How a Flaw in VA Software Was FoundResearcher Describes 'Adversarial Security Analysis'
"It's very important to conduct proper adversarial security analysis of your software in addition to penetration testing," he says.
Mackey, a former security analyst for Australia's Department of Defense, conducted his research on the VA's open source software as part of his graduate work in information security at the Georgia Institute of Technology.
The vulnerability he discovered in the VA's Veterans Health Information Systems and Technology Architecture software was related to its remote messaging capabilities, he says. The flaw was introduced into the software in 2002 and remained undetected for more than a decade until Mackey identified it in June, he claims.
"It's only when you have someone who comes in and imagines that they are some kind of adversary ... that such vulnerabilities are found," Mackey explains in an interview with Information Security Media Group.
"If you have an open source product with a vibrant community around it, this experience shows that open source allows interested independent researchers to contribute important insights to the software, which wouldn't be possible with proprietary source [code software]," he says.
"If this system was proprietary, this vulnerability may never have been found. On the down side, opening up software to the whole world ... also allows potential malicious actors significant insight into your system."

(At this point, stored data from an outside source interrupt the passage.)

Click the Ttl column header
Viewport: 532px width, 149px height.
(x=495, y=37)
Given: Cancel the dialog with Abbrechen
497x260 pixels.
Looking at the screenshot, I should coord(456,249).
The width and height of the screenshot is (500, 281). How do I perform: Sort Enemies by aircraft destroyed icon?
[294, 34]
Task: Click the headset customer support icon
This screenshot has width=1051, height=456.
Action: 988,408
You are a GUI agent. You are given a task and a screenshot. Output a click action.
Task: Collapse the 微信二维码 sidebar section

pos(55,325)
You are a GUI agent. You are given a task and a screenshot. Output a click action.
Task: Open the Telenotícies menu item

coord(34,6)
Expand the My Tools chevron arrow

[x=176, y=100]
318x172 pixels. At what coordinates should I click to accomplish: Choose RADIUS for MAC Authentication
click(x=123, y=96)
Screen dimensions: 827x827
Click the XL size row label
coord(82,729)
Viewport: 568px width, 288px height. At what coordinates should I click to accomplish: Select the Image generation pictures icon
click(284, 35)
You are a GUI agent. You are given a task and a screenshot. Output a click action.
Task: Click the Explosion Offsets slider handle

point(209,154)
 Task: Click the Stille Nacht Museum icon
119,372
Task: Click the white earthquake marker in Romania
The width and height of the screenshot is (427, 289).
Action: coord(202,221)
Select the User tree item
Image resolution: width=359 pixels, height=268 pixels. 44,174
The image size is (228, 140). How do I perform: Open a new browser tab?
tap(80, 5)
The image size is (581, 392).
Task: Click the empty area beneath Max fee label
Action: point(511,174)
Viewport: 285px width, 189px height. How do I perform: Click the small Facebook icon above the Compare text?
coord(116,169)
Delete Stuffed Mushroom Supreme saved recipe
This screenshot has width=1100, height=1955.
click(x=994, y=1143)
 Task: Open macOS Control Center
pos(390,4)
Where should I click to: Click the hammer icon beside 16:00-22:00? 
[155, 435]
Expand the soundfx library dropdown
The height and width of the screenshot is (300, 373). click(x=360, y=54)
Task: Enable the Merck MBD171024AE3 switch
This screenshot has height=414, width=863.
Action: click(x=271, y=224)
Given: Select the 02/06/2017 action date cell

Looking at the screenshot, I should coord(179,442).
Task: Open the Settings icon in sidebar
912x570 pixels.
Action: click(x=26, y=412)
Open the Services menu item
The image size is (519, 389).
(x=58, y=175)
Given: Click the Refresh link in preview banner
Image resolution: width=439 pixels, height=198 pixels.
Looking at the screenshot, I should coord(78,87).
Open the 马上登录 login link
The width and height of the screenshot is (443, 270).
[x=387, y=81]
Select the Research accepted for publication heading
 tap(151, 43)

Once the vulnerability was brought to the attention of VistA developers at the VA, the department collaborated with developers from the non-profit group Open Source Electronic Health Record Agent, or OSEHRA, to develop a patch for the security vulnerability, he says. Georgia Tech and OSEHRA jointly publicized the discovery and the patch.
In the interview, Mackey also describes:
- How he discovered the security flaw in VistA, an integrated inpatient and outpatient EHR used for years by tens of thousands of clinicians for the care of millions of VA patients;
- The potential security risks that the vulnerability - if exploited - presented to VA systems, as well as the potential privacy and safety risks posed to patients;
- Lessons learned from the investigation.
The VA, the largest U.S. provider of healthcare, did not respond to Information Security Media Group's requests for comment on the VistA vulnerability discovered by Mackey, or its subsequent software patch to address the flaw. The VA and Department of Defense are working on plans for integrating VistA and the DoD's EHR systems (see: VA, DoD EHR Project: Security Game Plan).
Mackey, who was an analyst for Australia's Department of Defense for more than 10 years, helped to develop the nation's cyberdefense capability before moving to the U.S. to pursue a master's in information security at Georgia Tech. As an independent information security analyst, he has published several papers on international cyberpolicy issues. He holds a CISSP certification and has a bachelor's degree in theoretical physics from the Australian National University.